It seems that software in the car has somewhat plateaud over the years and we're now way past due for the kind of transformation everyone's been waiting for. Over the next few years, end users are sure to see the kind of key changes in the UI that we've heard of on this site lately, but until then I wonder if carmakers aren't falling behind manufacturers in other industries by taking their time in this transition.
The downloadable UI would prove popular with many drivers, but the security challenges are enormous. We've had connected computers for about 20 years now, and yet the problem of malware infection shows no signs of going away.
Okay, however in that case, I'm not sure how quiet the car would be.
An efficient car needs something on the order of 12-14 HP to travel at a steady 50 mph. When a car is running at 50 mph, the engine is hardly quiet. Of course, as long as a hybrid is running on battery juice alone, it's quiet, but when you're powering home HVAC, kitchen, lights, and appliances, you're not going to benefit from any regenerative braking. So the engine in that Prius will be running at least some of the time, when the load is substantial.
So, 12 to 14 HP translates to 8.9 to 10.3 KW. A generator sized to run your house, without a lot of rewirirng to switch off heavy loads during a power outage, needs at least 7 KW. So we're in the same ballpark. I don't think you can assume the car will be idling out there in the driveway. Not much of the time anyway, especially if you live in an all-electric house, with heat pump, electric hot water heating, and running HVAC in summer or winter.
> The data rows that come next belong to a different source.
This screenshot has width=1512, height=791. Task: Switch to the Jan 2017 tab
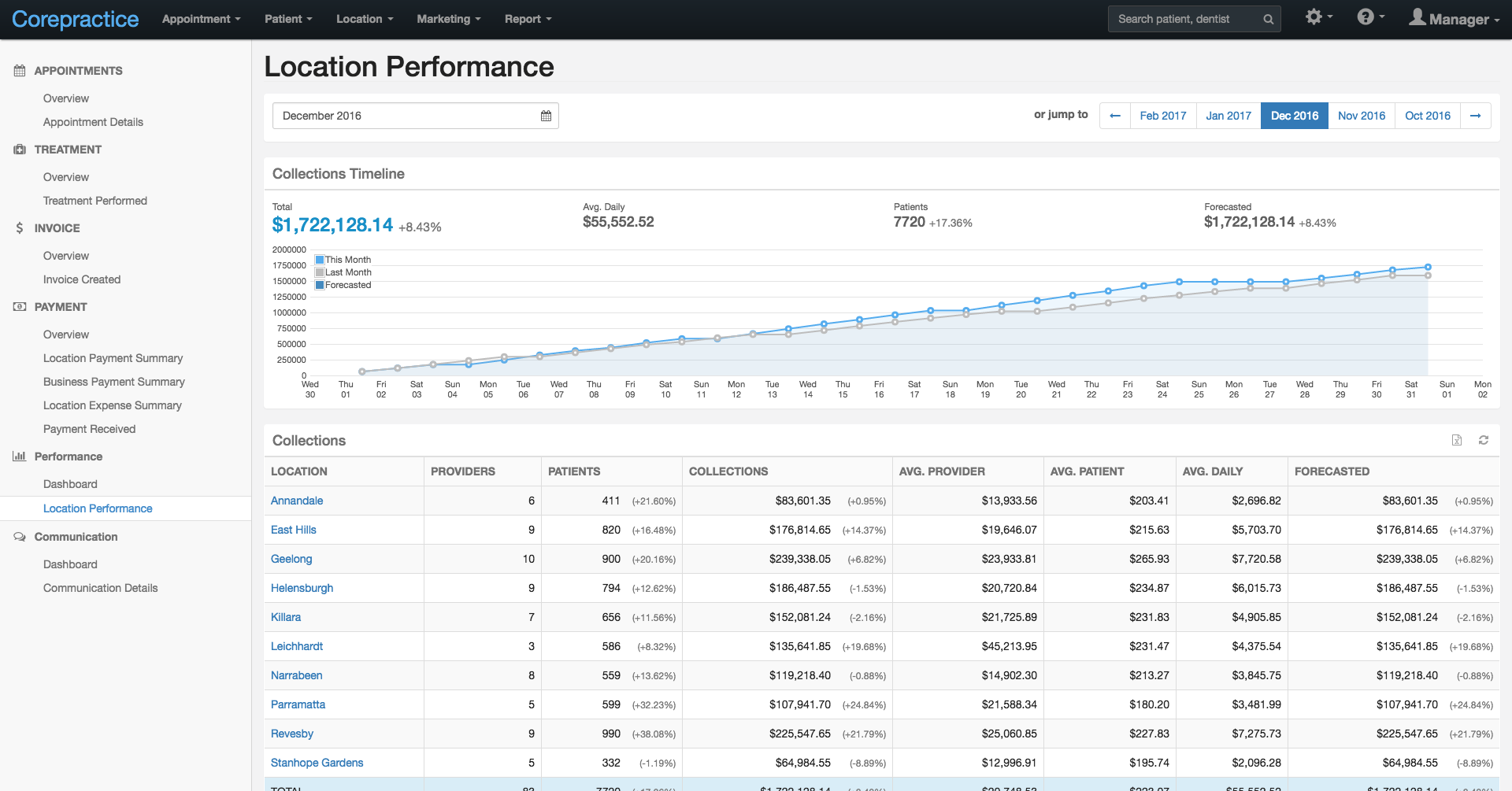[x=1228, y=116]
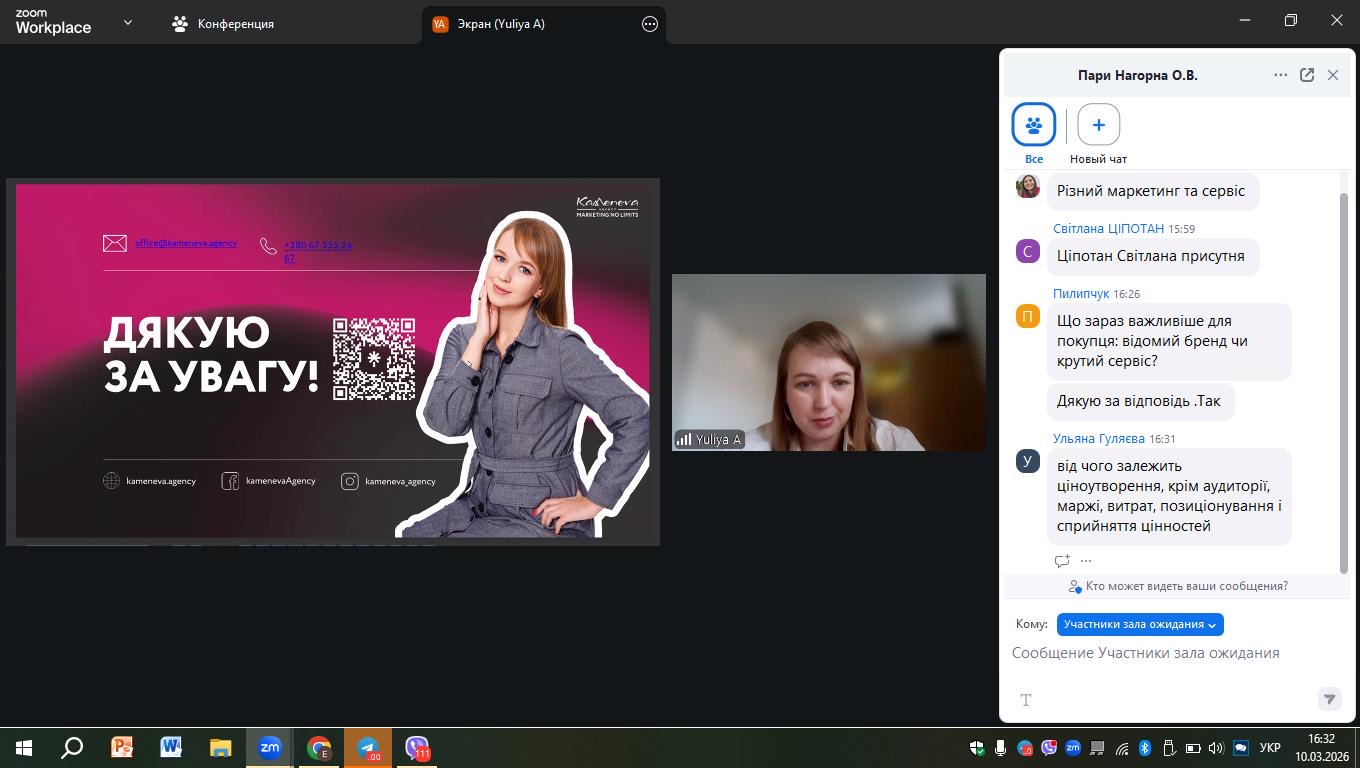Click the send message arrow icon
Viewport: 1360px width, 768px height.
tap(1329, 699)
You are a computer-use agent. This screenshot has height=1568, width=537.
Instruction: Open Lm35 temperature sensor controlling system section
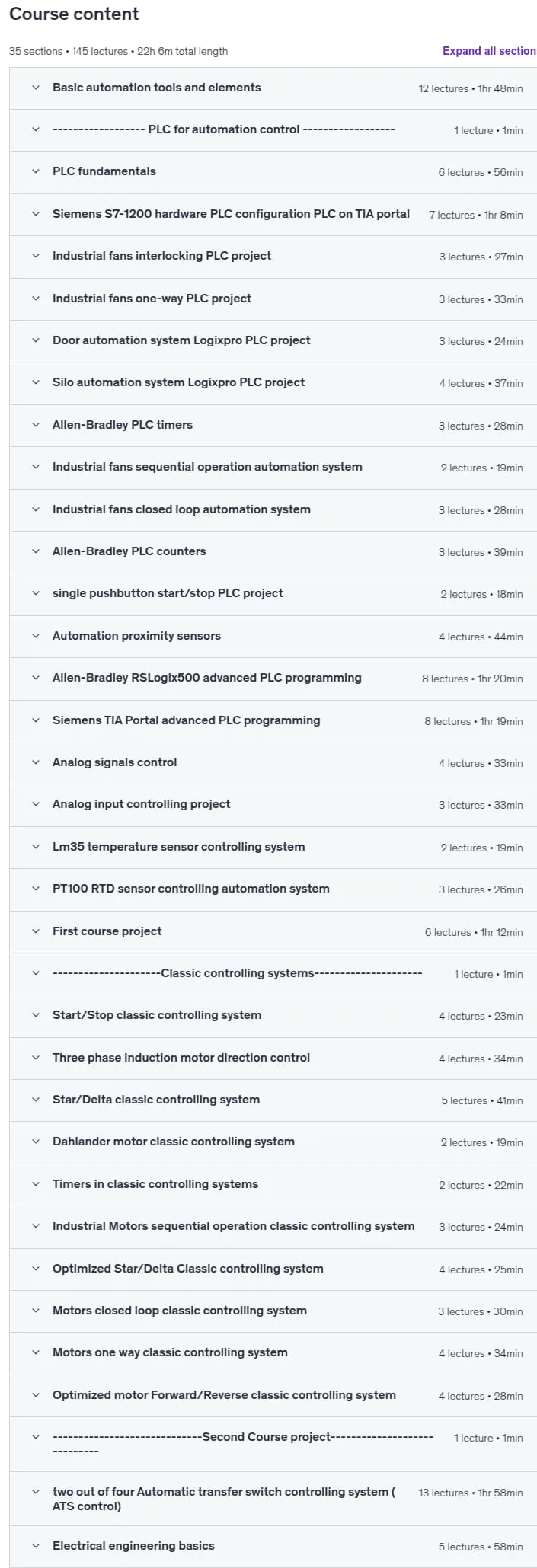point(273,847)
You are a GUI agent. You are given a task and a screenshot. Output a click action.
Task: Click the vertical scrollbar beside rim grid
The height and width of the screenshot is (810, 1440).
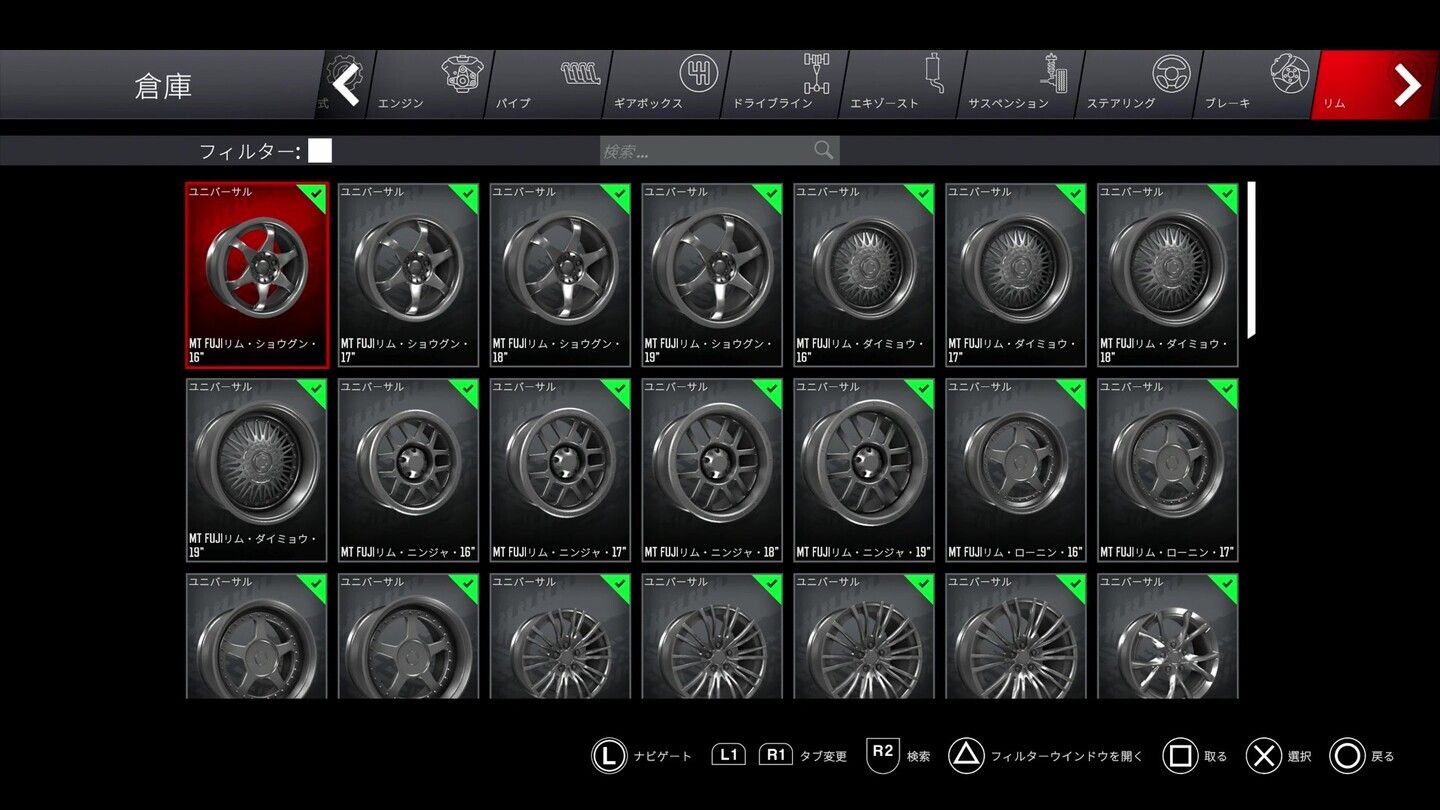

@sheetal, i know. It does sound idiosyncratic for anyone wanting a new car not based on performance but on dashboard.
And yet, when all things were equal, consumers -- young and old included -- do make choices, sometimes, based on what they care about most in their everyday life: your car's connectivity to smartphones or to the outside world, not to mention the size of a cup holder inside car...
@Prabhakar, I think you raise an intersting question here. If cars are being used just for commuting, whouldn't we be looking at car pooling (or mass transportation), rather than EVs?
You are absolutely right.
But I think some people still like "owning" things. And if they do want to own an EV, one of the key reasons stopping them from doing so is the range anxiety.
In fact, I think it's quite genius, on the part of BMW, to come up with this idea -- let people buy and "own" an EV, and when the EV's range becomes an issue, the carmaker will let you give you a loaner with combustion engine.